## Problem statement
Answer these questions from the section on data and network structure:
1. What does the survival time represent in this study?
2. In the Cox proportional hazards model, what is the function that multiplies the exponential term called?
3. What approach does the study propose for predicting default risk?

## Selected text
2.1 Data and network structure

Let \((Y_i,\delta _i,\varvec{X}_i), i=1,\ldots , n\), be independent and identically distributed samples, where \(Y_i=\min (T_i,C_i)\) and \(\delta _i=I(T_i\le C_i)\) is the event indicator (Lin and Wei 1989). Here, \(T_i\) is the survival time, which is the time of default in this study. \(C_i\) is the censoring time, meaning that there is no record of default by \(C_i\). \(\varvec{X}_i\) contains the p-dimensional covariates. In survival analysis, the survival function \(S(t)=P(T\ge t)\) is of fundamental interest. Another function of interest is the hazard function, defined as:

$$\begin{aligned} \lambda (t)=\lim _{h\rightarrow 0^{+}}\frac{P(t\le T<t+h\mid T\ge t)}{h}, \end{aligned}$$

which is the conditional probability that a borrower defaults at time t given that he or she has not defaulted up to that point. For the Cox’s proportional hazards model, the hazard function is assumed to have the form:

$$\begin{aligned} \lambda (t \mid \varvec{X}_i)=\lambda _0(t)\exp (\varvec{\beta }^T\varvec{X}_i), \end{aligned}$$

where \(\lambda _0(\cdot )\) is the baseline hazard function, and \(\varvec{\beta }\) is the p-dimensional coefficient vector. As stated in Sect. 1, the linear proportional hazards condition can be restrictive in application. In this study, we propose a means of prediction for default risk via deep learning.

## Information supplied

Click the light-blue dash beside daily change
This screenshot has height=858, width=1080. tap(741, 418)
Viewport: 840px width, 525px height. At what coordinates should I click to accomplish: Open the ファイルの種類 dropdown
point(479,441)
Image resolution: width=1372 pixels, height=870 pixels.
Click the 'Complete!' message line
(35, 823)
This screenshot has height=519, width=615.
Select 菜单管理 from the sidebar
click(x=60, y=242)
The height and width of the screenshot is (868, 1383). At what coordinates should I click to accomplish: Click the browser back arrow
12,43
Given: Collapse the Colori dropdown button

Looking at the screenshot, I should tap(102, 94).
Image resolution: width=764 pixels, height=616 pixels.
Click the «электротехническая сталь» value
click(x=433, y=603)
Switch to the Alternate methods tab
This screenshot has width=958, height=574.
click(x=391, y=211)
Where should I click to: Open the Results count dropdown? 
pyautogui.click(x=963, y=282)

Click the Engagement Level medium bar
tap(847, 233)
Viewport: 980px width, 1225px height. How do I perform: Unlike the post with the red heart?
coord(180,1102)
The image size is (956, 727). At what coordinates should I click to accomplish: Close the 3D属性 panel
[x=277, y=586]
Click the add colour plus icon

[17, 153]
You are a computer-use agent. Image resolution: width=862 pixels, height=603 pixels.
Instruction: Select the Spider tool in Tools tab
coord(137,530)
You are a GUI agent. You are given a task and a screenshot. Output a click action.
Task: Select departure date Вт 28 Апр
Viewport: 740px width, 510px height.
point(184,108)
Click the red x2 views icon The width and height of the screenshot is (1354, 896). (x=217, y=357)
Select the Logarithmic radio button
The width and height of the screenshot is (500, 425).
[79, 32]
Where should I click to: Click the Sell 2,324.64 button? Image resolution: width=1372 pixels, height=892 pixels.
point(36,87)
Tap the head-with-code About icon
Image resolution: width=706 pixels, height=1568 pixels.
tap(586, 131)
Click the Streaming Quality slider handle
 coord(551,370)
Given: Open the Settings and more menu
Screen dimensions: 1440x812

## Task result
1. The time of default.
2. The baseline hazard function.
3. Deep learning.